J’ai revu King plusieurs fois. Il était d’une décontraction et d’un humour stupéfiants, vu la pression sur ses épaules. J’ai chanté We Shall Overcome, ce fameux 28 août 1963, à Washington, sur la scène où, devant 350 000 personnes, il prononça son discours : « I have a dream ». Je crois qu’il y avait aussi Bob Dylan. J’ai marché à ses côtés à Grenada, dans le Mississippi, à la tête d’un cortège d’enfants noirs auxquels on refusait l’accès à un collège blanc. Et, en 1967, il est venu me rendre visite lorsque j’ai été emprisonnée, une première fois, pour avoir protesté contre la mobilisation pour la guerre au Vietnam.

C’était une époque de lutte, de foi, d’engagement. Il y avait des débats, des boycottages, des manifestations. Pour les droits civiques, contre les inégalités, contre la conscription. Et contre la guerre au Vietnam, bien sûr, pour laquelle j’ai refusé de payer ma part d’impôt militaire. J’ai créé un Institut pour l’étude de la non-violence, en Californie. Je suis aussi allée sur des zones de guerre. Toute ma vie a été déterminée par cette mobilisation permanente – concerts, actions, voyages – pour une multitude de causes : les mères des disparus en Argentine, Andreï Sakharov, Amnesty International, les prisonniers politiques chiliens et grecs, l’interdiction de la torture, l’abolition de la peine de mort…

Il me semble d’ailleurs qu’on ne donne pas assez crédit à tous ces militants de la non-violence pour le résultat obtenu. Ce sont eux qui ont mis fin à la guerre au Vietnam ! Le président ne le souhaitait pas ! Les marches, les chants, les pétitions, toutes les actions protestataires ont été payantes ! Et le sont toujours ! Encore faut-il cet esprit, cette cohésion, cet élan qui a manqué dans les années 1980 et 1990, marquées par un repli des gens sur eux-mêmes et un rejet absolu de l’idée de sacrifice. Le choc du 11 septembre 2001 et la réponse lamentable, criminelle, du gouvernement américain auraient pu susciter un sursaut. Mais Bush a exploité et entretenu la peur. Tout le monde s’est cru obligé de faire assaut de patriotisme pour ne pas susciter la méfiance et garder son boulot. Même les médias ! Quel désastre !

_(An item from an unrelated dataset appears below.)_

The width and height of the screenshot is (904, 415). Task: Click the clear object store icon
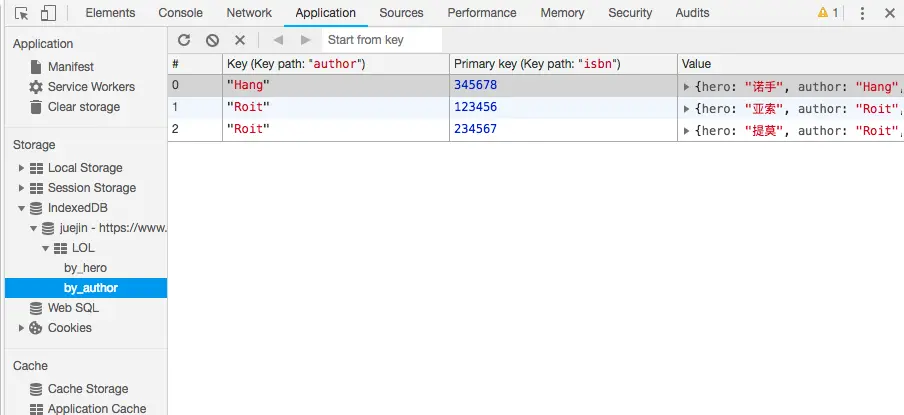pyautogui.click(x=212, y=40)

Et voilà qu’est apparu Obama. Et que des millions d’Américains jusque-là désabusés et exclus ont à nouveau envie d’agir. Voilà que des foules de jeunes Noirs se déplacent pour la première fois de leur vie pour aller écouter un candidat et aller voter. On me dit que les crimes dans certains quartiers ont chuté et que les ghettos sont plus calmes. Voilà que Gabriel, mon fils de 38 ans, qui n’a jamais été intéressé par les affaires publiques, organise un concert dans sa ville avec ses amis musiciens, pour récolter des fonds pour la campagne d’Obama. Et voilà que moi aussi, naguère si sceptique sur l’utilité du vote, je me prends à rêver.

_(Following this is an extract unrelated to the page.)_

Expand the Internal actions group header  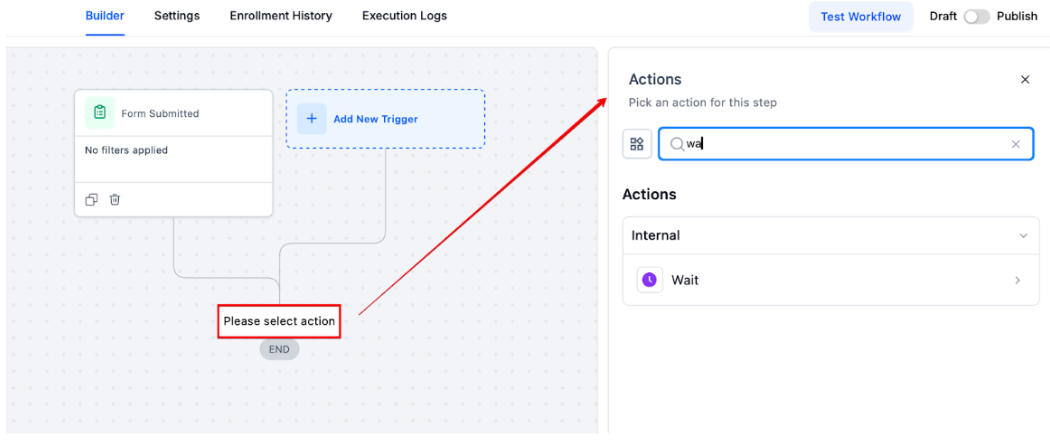(x=831, y=236)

Je rêve qu’Obama, président, rassemble et unifie un pays divisé depuis bien trop longtemps. Je rêve qu’il apporte de la décence et de l’intégrité dans les eaux troubles de Washington. Je rêve qu’il relève la barre de ce qui est moralement et légalement acceptable dans une démocratie (ni torture ni peine de mort) et qu’il appelle les riches à partager leur fortune. Je rêve qu’il résiste à l’appel de la guerre et cherche le dialogue avec les parties opposées. Je ne suis pas naïve, je sais que la présidence est un poste dangereux, exposé, peu propice à l’épanouissement d’un pacifiste. Mais je trouve cet homme inspirant. »

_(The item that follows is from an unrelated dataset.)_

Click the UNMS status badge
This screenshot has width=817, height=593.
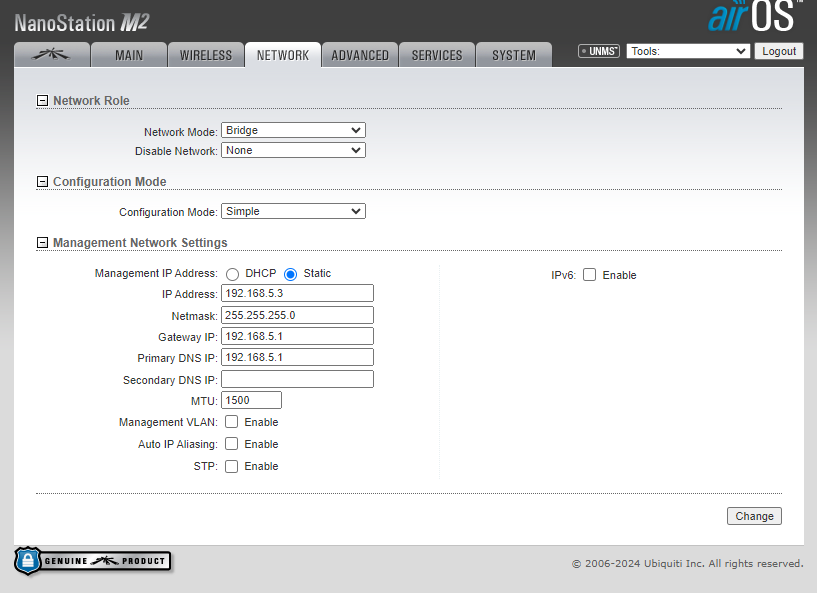[599, 51]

4 réflexions au sujet de “Petit dimanche politico-musical”

  1. Waowww !
    Quel plaisir ce soir de découvrir cette nouvelle sélection.
    Sans doute un peu car 3 vinyls de Joan Baez ont bercé mon enfance, ils étaient les rares de ma mère qui rêvait de seulement chanter juste.
    Mais surtout parceque cette voix a le don de me transporter, de me bouleverser. Joan Baez a une voix extraordinaire, beaucoup de sopranos me touchent droit au cœur (c’est aussi dans cette catégorie que je me rangeais dans la chorale), mais certaines ont une voix qui agressent, ce n’est pas le cas ici.
    Et que cette femme puisse porter aussi haut les combats de l’humanisme comme du pacifisme (elle l’a payé plutôt cher) avec autant de puissance me comble d’aise.
    Je ne savais pas qu’elle avait apporté son soutien à Obama… mais mes vœux l’accompagnent, sûrement moins bien que sa guitare.
    Merci encore pour cette session, elle me donne envie de chanter à nouveau, chose que je ne fais qu’isolé.